Hi,
First time poster, so apologies in advance if this kind of question is unsuitable for this forum, or I’m ignoring local etiquette.
I am doing predictive sports modelling in Stan. If you think of a sequence of N team results (scores) as data, and the team’s strength y as a parameter varying in time, then Chapter 10.1 of the manual shows how to do this – have y as a vector, and condition y[k] on y[k-1] as well as on the result of the k-th game. That is, the core part of the model block would look something like this:
for (k in 1:N){
if (k > 1){
y[k] ~ normal(y[k-1], sigma);
}
score[k] ~ some_distro(some_transform(y[k]));
}
So far so good, but even in this formulation, the final estimate of y[k] is going to take into account the score in all N games played, instead of only games 1 till k-1 (this is a crucial point, so please correct me if I’m wrong). But to analyse the predictive power of the model, I need precisely these intermediate estimates. Do these values even “exist” during a Stan run, and if so, is there a way to smuggle them out? Or perhaps I am missing a clever re-parametrization that would make y[k] mean what I need it to? The only way I found so far is re-running the model on incremental datasets, and that’s very expensive computationally.

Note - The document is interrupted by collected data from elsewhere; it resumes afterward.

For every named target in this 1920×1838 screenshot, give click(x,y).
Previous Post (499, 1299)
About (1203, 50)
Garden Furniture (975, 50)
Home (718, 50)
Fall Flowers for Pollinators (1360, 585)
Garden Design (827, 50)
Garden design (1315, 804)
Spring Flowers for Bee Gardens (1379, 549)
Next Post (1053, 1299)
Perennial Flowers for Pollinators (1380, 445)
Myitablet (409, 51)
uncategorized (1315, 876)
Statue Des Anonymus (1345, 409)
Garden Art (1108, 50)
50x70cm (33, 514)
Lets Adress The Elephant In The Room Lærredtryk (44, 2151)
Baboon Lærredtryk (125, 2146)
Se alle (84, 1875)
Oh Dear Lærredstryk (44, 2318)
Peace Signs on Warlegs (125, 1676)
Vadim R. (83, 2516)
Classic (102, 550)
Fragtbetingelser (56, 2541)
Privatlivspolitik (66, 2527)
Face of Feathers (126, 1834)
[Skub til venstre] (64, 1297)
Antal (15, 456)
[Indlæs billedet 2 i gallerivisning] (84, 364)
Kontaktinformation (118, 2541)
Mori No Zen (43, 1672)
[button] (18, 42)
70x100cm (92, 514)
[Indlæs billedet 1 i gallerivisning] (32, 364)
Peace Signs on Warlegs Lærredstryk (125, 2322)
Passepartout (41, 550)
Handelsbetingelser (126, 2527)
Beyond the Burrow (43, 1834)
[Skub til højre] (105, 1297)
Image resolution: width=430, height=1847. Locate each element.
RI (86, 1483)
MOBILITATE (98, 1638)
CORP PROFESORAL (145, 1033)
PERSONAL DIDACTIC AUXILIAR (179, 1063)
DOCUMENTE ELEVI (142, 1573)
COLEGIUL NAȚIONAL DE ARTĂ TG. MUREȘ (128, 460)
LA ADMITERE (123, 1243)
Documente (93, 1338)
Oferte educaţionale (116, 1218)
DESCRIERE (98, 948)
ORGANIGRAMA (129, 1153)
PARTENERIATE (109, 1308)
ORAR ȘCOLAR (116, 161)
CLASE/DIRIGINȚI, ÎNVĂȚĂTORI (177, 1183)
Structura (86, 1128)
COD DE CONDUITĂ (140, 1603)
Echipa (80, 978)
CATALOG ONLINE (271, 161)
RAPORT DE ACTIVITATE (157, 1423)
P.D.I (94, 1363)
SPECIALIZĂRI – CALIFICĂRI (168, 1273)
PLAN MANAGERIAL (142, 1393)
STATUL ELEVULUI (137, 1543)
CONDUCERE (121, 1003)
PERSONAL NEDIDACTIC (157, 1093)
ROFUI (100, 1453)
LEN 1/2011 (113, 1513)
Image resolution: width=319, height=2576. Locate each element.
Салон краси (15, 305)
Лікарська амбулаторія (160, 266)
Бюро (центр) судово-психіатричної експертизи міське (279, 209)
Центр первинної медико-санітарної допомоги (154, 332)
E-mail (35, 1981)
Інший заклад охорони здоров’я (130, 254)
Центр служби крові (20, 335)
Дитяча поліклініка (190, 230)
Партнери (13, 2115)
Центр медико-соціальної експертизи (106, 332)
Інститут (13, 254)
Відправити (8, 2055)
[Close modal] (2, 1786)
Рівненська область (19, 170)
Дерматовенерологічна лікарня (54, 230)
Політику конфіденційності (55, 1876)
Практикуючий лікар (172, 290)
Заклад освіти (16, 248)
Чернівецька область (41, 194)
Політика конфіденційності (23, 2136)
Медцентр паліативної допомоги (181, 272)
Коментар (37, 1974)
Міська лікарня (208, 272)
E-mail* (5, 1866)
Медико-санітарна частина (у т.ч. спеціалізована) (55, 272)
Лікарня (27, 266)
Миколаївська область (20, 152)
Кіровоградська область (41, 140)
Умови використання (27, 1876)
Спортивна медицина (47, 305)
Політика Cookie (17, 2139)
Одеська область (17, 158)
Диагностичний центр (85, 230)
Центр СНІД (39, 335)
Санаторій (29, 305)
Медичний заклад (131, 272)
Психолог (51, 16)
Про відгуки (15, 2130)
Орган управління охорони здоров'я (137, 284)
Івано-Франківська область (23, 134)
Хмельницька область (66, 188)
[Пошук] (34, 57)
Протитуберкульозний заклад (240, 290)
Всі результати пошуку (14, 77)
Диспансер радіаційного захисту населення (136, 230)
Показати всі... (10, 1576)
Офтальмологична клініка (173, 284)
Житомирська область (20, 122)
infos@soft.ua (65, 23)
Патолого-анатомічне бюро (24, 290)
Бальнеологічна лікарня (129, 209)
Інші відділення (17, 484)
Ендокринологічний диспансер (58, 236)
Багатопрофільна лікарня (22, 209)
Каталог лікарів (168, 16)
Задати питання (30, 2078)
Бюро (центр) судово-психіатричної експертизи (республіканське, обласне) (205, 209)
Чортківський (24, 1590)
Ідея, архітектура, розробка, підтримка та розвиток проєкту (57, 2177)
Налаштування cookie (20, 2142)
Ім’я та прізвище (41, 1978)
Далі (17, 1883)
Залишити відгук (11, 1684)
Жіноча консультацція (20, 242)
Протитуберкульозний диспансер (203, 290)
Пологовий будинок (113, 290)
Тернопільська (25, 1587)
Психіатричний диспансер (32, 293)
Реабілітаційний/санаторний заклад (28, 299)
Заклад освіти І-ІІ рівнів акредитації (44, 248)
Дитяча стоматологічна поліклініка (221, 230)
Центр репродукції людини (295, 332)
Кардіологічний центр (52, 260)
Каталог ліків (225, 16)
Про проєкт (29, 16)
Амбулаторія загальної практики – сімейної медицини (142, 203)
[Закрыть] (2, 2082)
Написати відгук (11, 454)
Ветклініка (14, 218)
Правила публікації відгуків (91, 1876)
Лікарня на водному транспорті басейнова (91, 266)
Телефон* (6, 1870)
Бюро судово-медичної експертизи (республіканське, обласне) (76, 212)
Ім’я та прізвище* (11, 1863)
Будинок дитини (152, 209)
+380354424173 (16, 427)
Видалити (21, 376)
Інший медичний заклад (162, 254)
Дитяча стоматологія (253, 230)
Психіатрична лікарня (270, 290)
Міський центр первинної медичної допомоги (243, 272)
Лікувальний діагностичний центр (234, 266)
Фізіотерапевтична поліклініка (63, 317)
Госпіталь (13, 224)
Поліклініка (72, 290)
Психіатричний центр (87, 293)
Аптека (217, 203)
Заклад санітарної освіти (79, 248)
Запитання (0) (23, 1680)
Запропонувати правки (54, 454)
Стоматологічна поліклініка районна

Thanks for any and all pointers.
Thanks Krzysztof. Re: 1, this is a good tip and I’m going to re-implement along these lines. Re 2, can you point me to a canonical implementation of a Kalman filter in Stan that doesn’t do “look-ahead”? Just seeing how it can be done would be very useful to me, even if it’s not the best solution.
I don’t have a model with a Kalman filter in it on hand—just ask a separate question on the forum… I think @jrnold did some models like that a while back. For the AR piece here’s an implementation I do have on hand:
data {
int T; // Number of time points.
int K; // Number of coefficients.
int M;
int y[T]; // Measurement at each T
vector[M] kappa; // scaling.
int T_star;
}
parameters {
vector[K] beta;
vector<lower=0>[1] sigma;
vector[T] zeta;
}
transformed parameters {
vector[T] mu;
mu[1] = zeta[1];
for (t in 2:T) {
mu[t] = zeta[t]*sigma[1] + inv_logit(beta[1]) * mu[t-1];
// print("t: ", t, ", mu[t]: ", mu[t], ", zeta[t]: ", zeta[t],
// ", sigma[1]: ", sigma[1], ", beta[1]: ", beta[1],
// ", mu[t-1]: ", mu[t-1]
// );
}
}
model {
target += normal_lpdf(beta | 0.0, 1.0);
target += gamma_lpdf(sigma | 4.0, 10);
target += normal_lpdf(zeta | 0.0, 1);
for (t in 1:T) {
target += poisson_lpmf(y[t] | exp(mu[t]));
}
}
Right, since this is essentially the same issue, I won’t open a new thread, but will repeat a general call for a Kalman filter / time series model example w/o look-ahead. Thanks in advance.
¯\_(ツ)_/¯
, this makes it harder for people to find it in the future since the title doesn’t really describe the issue.
You’re right, I am going to collect my thoughts and post another question.
2 Likes
See: Kalman filter in Stan · GitHub
Then someone wrote a followup, which I found, but haven’t read:
That one from Juho Kokkala’s case study was way out of date. You want this sweet bookdown project:
2 Likes
Thanks. This looks like essential reading for me. Thanks to @jrnold too!